Moving forward, we will explore recommended strategies for achieving idempotency with non-idempotent operations like POST and PATCH. This includes techniques such as unique request IDs, idempotency keys, response caching, and business logic checks.
Implementing idempotency typically involves some form of storage or caching layer to track request details for validation.
- Unique Request IDs: Generate a unique ID for every request and pass it with the request. The API can check if a request with that ID already exists before processing, avoiding duplicates.
POST /users
Content-Type: application/json
X-Request-Id: 123e4567-e89b-12d3-a456-426614174000
{
"name": "John",
"email": "john@email.com"
}
- Idempotency Keys: Allow the client to generate a key that uniquely identifies a request. The server stores the request details mapped to this key.
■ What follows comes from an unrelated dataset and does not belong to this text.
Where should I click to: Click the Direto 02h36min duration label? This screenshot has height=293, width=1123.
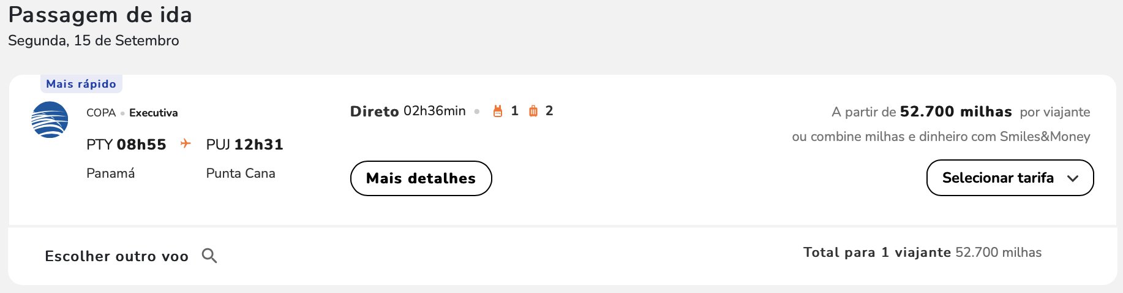[x=408, y=111]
Subsequent requests with the same key are skipped as duplicates.
POST /charge
Content-Type: application/json
Idempotency-Key: 1234
{
"amount": 100,
"card_number": "4242-4242-4242-4242"
}
Handling Idempotency is interesting:
1- You can return error code starting from request 2 to request n.
2- You can cache the response and return it to the caller.
It is a design decision
Here is a typical request for the first time using a Unique Request ID
For the second time, you just retrieve the response from the cache without more additional computation and side effects.
I’ll write a golang example mocking the caching layer, for simplicity, we will remove the key after 5 minutes and we should get the same response every time.
package main
import (
"sync"
"fmt"
"time"
)
// Cache struct with mutex lock and response storage
type Cache struct {
m map[string]string // store response
mutex sync.Mutex
}
// factory initializes cache
func NewCache() *Cache {
return &Cache{
m: make(map[string]string),
}
}
// Put key and response in cache
func (c *Cache) Put(key, response string) {
c.mutex.Lock()
defer c.mutex.Unlock()
c.m[key] = response
go c.clearCache(key)
}
// Get cached response
func (c *Cache) Get(key string) (string, bool) {
c.mutex.Lock()
defer c.mutex.Unlock()
response, exists := c.m[key]
return response, exists
}
func (c *Cache) clearCache( key string) {
// Sleep for expiry duration
time.Sleep(5 * time.Minute)
// Delete key
c.mutex.Lock()
delete(c.m, key)
c.mutex.Unlock()
fmt.Println("Key expired and deleted")
}
Here is the handler function mocking the HTTP handler
// Handle request
func handleRequest(c *Cache, key string) string {
// Check cache
if response, exists := c.Get(key); exists {
fmt.Println("Cache hit")
return response
}
// Cache miss, process request
fmt.Println("Cache miss, processing request")
// Add response to cache
response := "Response content"
c.Put(key, response)
return response
}
Finally here is the main mocking the HTTP server
func runForEver(){
time.Sleep(10 * time.Minute)
}
func main() {
cache := NewCache()
var wg sync.WaitGroup
wg.Add(1)
go func() {
runForEver()
wg.Done()
}()
handleRequest(cache, "xyz")
handleRequest(cache, "xyz")
wg.Wait()
fmt.Println("Done")
}
the output of the program
Cache miss, processing request
Cache hit
In summary, idempotent APIs produce consistent, reliable behavior even when clients make mistakes and unintentional duplicates occur. This prevents downstream issues and makes integration much simpler.